# HP Color LaserJet CM1017 MFP under Windows 7



## diethardw (Mar 17, 2010)

Have been using the CM1017 MFP for printing and scanning in our network under Windows XP for some time. Having new PCs, we turned to Windows 7. I recently made it to find the printer driver for this Multi Function Printer, but did not get it to scan in the network.

Reply from HP support: sorry, for Windows 7 only the printer driver is available. 

What do they want to say: Goodbye, customer? Should I throw away a just 2 y/o fully working printer?

Or is there any chance to get it scanning under Windows 7 too? The original SW by HP does not run under Windows 7.

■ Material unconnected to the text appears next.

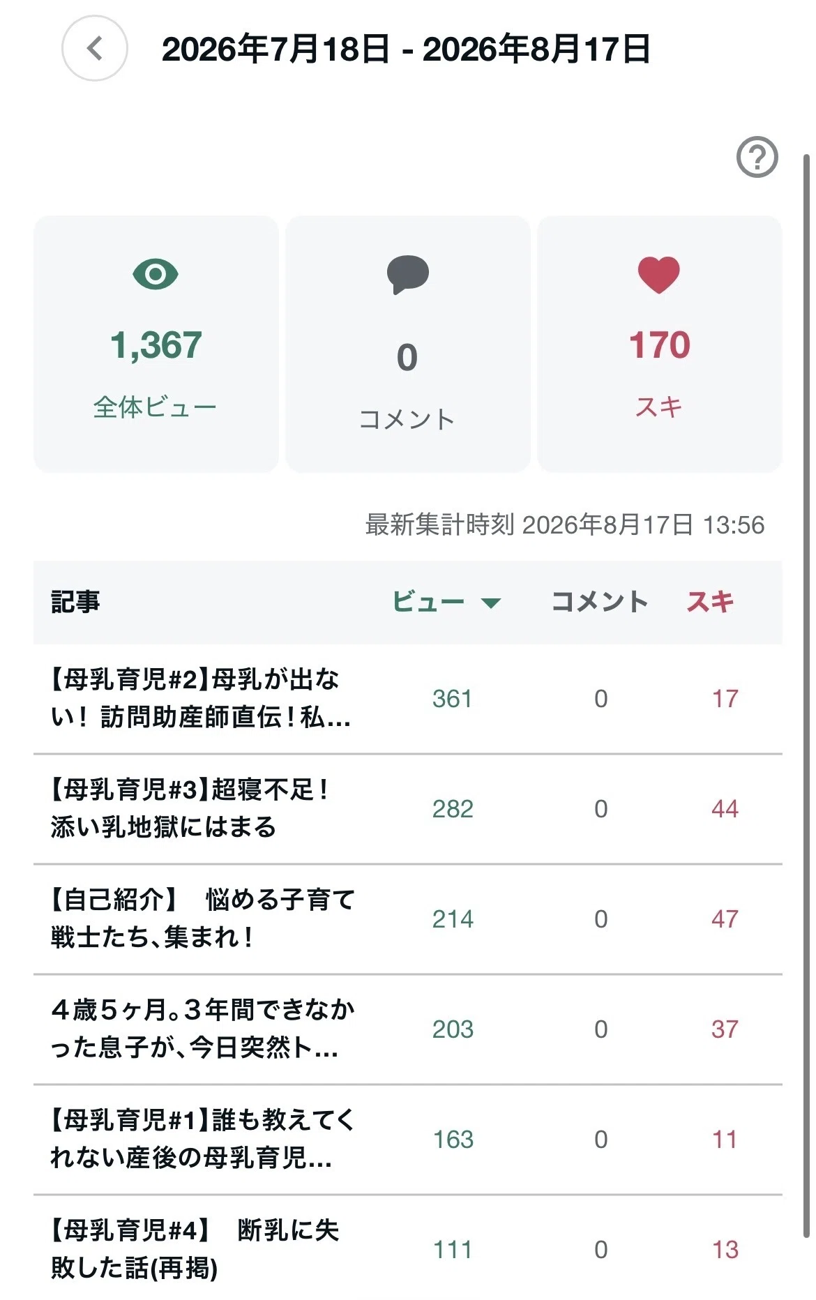
Task: Sort articles by ビュー column header
Action: pyautogui.click(x=428, y=602)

Any help greatly appreciated.
Diethard


----------



## dai (Jul 2, 2004)

check this

http://h30434.www3.hp.com/t5/Printe...t-Status-Issues/m-p/143835/message-uid/143835


----------



## diethardw (Mar 17, 2010)

Thanks for your reply, dai - I had found that posting before. I think the problem is: It's a new PC, no upgrade from Vista. So except for a PLC6 printer driver, I do not have any HP software installed, and have no idea what to install. My original HP CD will not install due to the non-supported operating system.

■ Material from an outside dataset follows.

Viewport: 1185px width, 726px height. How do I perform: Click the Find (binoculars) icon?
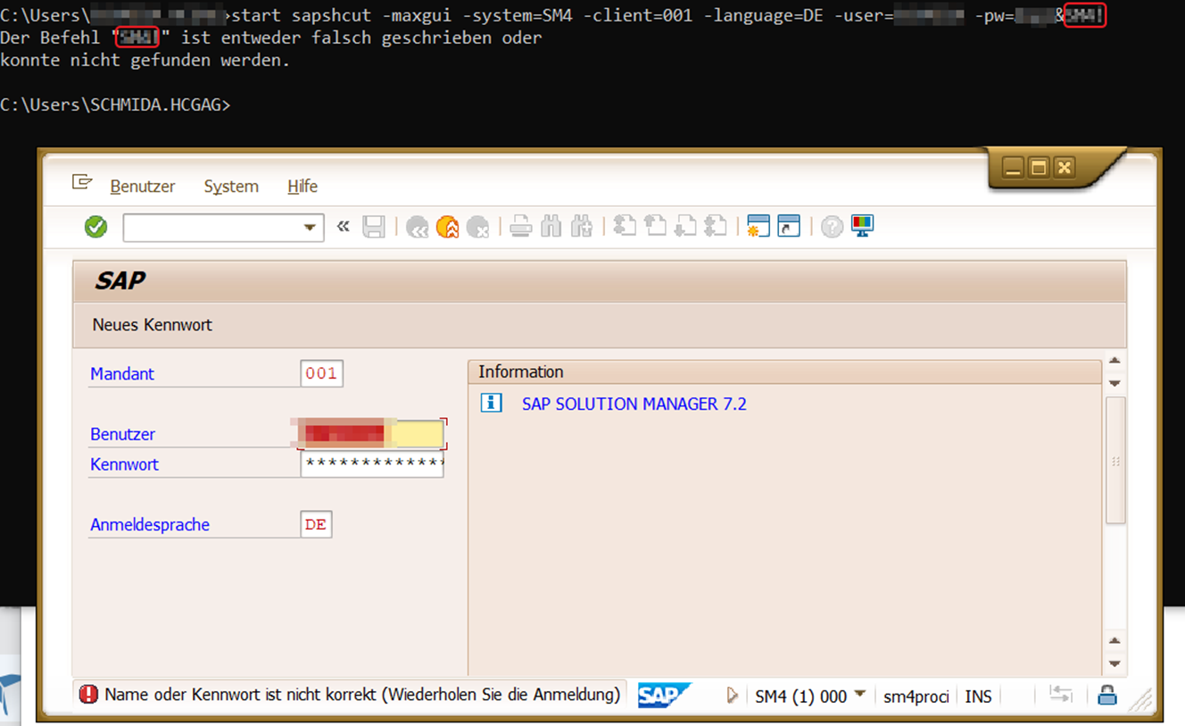[x=551, y=226]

I found the software Vuescan that claims to support scanning with my CM1017 too, but it also says "install HP software first" - but does not tell which one :-(.

The CM1017 is connected via network, but Windows 7 does not recognize any scanner in the network. The same configuration had worked properly under XP.


----------



## dai (Jul 2, 2004)

try installing the software in compatibility mode for xp


----------